__Problem requirements__.
Take each line of the listing that has the string "Water" and report it.

__Material to process__.
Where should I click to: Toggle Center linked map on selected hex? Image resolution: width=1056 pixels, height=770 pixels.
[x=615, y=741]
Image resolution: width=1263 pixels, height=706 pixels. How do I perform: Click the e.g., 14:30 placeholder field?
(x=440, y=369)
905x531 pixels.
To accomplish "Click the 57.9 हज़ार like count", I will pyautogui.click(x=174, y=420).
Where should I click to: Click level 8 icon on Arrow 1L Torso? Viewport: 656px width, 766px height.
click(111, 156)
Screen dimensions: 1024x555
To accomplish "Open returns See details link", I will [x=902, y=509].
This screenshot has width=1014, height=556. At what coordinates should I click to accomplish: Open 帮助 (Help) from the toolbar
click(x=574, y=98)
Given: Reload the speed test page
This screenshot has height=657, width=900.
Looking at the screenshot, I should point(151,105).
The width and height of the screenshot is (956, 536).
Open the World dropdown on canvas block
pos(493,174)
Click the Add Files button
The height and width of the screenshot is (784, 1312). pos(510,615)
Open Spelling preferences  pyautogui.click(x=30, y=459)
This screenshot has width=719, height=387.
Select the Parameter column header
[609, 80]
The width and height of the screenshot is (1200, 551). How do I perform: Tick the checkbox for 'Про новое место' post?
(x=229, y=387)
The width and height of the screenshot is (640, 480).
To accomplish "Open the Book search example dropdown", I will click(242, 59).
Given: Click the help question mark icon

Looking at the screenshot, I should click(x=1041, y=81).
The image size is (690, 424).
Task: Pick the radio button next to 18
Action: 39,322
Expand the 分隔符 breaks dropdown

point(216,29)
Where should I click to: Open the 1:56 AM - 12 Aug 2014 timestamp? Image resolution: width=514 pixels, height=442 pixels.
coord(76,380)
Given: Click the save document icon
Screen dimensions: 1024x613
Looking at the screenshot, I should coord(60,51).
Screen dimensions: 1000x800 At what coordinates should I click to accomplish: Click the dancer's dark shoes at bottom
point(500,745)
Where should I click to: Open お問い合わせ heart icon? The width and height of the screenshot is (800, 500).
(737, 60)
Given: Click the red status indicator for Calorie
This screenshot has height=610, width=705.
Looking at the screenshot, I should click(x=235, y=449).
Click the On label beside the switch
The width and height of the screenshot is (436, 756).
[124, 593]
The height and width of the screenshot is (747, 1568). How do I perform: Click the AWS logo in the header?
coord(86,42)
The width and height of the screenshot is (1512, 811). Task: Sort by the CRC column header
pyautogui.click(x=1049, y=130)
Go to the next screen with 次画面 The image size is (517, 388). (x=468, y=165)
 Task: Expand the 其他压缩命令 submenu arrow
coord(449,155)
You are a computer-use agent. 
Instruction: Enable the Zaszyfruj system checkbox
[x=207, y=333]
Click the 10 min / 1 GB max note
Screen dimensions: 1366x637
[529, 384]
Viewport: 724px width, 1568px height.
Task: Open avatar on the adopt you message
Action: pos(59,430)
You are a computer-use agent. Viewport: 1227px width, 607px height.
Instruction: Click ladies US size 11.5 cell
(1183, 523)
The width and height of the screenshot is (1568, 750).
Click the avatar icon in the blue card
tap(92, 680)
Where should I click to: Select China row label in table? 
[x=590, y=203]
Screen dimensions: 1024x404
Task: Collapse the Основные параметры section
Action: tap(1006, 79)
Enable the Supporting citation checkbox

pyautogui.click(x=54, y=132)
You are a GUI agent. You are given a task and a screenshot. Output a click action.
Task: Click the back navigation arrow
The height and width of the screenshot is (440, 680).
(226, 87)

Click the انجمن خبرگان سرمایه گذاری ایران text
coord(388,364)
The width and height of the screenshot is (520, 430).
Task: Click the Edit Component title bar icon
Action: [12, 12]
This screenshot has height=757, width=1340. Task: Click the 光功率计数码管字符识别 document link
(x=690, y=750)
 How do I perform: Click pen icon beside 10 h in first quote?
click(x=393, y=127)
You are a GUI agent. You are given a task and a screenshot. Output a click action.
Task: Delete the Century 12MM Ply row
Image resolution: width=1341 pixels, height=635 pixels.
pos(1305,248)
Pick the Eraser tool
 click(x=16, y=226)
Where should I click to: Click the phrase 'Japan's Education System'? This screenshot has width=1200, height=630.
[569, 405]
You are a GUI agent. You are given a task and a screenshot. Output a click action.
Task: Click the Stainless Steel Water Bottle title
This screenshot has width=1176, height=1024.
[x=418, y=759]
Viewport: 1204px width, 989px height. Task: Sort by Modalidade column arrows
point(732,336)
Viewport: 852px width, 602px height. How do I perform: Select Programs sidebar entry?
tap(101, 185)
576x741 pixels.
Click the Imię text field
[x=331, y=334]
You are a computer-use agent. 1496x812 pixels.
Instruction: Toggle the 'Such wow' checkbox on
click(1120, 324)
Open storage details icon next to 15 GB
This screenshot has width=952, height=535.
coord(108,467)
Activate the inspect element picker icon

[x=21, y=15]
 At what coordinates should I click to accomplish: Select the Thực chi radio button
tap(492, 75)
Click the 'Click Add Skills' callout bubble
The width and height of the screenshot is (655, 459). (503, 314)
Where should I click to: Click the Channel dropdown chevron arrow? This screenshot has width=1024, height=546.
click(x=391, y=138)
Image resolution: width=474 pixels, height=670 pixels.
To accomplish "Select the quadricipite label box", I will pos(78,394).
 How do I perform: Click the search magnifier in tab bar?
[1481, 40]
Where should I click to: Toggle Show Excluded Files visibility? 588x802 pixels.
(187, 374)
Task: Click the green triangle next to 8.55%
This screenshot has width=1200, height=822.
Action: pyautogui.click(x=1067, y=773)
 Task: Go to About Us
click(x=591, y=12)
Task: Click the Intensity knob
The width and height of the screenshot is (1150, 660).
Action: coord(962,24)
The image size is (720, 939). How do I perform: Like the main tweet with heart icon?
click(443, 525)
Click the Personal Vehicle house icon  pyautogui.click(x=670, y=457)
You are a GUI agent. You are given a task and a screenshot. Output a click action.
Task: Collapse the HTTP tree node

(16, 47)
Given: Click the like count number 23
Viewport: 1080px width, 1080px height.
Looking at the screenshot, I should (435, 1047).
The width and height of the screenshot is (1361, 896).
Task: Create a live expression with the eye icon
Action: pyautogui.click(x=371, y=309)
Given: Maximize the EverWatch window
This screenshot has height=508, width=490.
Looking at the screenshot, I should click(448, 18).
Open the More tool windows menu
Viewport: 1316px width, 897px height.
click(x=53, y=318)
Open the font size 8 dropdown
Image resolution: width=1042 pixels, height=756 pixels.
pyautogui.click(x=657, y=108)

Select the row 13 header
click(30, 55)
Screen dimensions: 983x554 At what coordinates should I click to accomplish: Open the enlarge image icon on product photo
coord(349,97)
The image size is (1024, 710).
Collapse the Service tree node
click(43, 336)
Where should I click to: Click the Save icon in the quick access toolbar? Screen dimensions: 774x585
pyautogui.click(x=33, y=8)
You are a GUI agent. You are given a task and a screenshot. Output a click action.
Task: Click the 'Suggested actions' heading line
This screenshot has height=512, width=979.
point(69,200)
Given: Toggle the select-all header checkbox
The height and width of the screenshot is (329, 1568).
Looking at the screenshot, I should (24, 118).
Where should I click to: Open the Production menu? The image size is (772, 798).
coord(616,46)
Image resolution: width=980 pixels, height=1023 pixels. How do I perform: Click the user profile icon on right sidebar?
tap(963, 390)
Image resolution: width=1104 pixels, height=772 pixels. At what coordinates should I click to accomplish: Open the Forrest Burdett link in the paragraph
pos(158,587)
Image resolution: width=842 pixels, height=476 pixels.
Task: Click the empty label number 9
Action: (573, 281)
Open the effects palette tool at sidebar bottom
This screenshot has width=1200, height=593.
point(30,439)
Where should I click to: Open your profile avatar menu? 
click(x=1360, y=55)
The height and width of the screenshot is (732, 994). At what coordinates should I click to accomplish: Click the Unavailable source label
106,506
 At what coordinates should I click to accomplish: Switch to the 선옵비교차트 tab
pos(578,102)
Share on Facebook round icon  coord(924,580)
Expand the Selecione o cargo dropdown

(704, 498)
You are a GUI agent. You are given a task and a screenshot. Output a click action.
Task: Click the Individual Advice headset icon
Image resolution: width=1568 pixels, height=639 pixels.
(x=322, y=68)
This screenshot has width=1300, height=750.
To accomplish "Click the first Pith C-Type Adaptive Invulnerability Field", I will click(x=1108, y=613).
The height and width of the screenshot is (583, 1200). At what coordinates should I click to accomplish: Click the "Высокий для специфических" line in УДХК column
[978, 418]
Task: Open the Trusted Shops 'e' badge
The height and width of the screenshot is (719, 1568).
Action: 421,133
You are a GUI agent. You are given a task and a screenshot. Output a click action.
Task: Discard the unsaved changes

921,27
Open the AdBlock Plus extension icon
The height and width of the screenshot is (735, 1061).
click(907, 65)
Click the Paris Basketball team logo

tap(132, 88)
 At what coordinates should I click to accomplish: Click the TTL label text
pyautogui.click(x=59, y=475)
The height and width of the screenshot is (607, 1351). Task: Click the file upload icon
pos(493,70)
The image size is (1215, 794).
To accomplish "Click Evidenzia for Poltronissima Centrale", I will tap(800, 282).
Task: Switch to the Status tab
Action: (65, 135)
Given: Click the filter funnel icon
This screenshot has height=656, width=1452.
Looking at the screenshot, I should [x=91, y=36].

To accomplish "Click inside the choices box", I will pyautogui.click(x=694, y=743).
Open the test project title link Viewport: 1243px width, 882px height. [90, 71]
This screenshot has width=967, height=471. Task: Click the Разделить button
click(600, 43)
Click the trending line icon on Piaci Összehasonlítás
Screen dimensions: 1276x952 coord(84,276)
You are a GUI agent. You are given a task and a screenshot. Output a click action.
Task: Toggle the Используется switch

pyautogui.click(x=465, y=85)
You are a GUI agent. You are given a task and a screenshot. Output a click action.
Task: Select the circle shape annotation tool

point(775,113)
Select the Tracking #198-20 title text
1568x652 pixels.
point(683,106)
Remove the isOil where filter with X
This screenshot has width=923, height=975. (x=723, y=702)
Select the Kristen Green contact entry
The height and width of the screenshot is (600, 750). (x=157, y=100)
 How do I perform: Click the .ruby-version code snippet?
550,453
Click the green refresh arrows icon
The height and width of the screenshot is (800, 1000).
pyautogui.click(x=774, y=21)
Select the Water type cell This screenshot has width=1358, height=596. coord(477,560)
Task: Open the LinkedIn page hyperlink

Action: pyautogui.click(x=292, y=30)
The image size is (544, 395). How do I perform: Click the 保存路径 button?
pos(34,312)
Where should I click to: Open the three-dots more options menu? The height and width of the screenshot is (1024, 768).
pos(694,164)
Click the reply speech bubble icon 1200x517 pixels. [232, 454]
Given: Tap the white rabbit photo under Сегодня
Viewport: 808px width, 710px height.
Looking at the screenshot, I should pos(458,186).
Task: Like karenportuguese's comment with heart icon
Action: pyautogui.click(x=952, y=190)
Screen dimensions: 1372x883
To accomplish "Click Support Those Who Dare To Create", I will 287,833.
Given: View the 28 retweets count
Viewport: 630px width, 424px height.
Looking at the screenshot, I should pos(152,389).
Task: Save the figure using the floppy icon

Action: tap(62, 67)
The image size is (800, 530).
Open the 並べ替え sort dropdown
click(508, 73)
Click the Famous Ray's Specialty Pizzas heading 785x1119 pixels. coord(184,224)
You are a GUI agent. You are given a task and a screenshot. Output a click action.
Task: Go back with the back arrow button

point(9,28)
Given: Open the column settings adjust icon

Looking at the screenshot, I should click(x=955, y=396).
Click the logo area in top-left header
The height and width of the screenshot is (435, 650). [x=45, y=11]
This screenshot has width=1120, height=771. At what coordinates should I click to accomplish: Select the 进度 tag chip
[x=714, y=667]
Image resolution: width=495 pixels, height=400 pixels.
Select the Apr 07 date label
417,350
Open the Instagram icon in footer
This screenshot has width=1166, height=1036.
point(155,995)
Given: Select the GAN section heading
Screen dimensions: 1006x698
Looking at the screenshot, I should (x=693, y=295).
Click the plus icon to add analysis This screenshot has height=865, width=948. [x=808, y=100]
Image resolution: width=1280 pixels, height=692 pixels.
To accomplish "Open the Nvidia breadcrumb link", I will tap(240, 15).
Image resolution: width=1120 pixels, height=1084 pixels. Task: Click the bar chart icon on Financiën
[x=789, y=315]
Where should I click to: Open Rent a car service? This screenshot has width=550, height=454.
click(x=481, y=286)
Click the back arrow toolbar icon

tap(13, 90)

__Answer space__.
Task: Click the Stainless Steel Water Bottle title
Select the Water type cell This screenshot has width=1358, height=596. coord(477,560)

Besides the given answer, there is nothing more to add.